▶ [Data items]
============

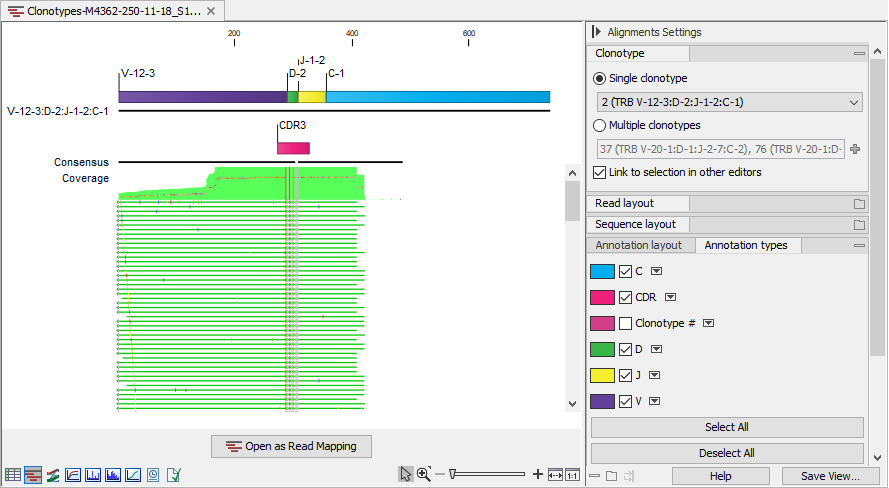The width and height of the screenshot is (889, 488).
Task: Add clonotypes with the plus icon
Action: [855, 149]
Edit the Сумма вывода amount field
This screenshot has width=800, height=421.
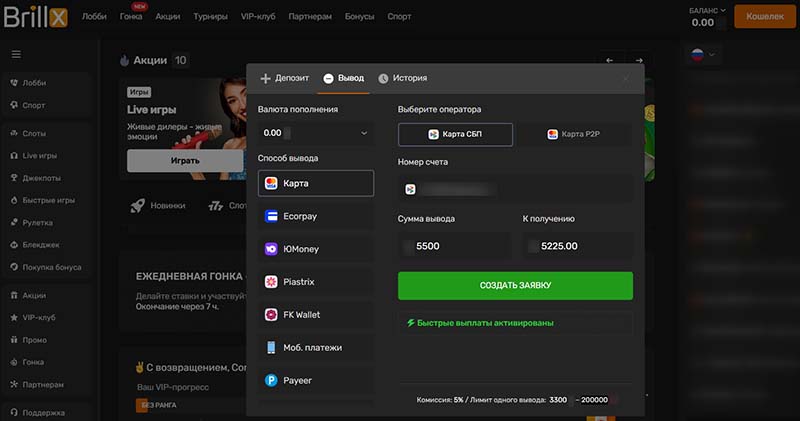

============

Write out the material above again, with every "field" renamed to "box" and all else unchanged. Leave the pictures out.

The width and height of the screenshot is (889, 488).
Task: Add clonotypes with the plus icon
Action: [855, 149]
Edit the Сумма вывода amount box
This screenshot has width=800, height=421.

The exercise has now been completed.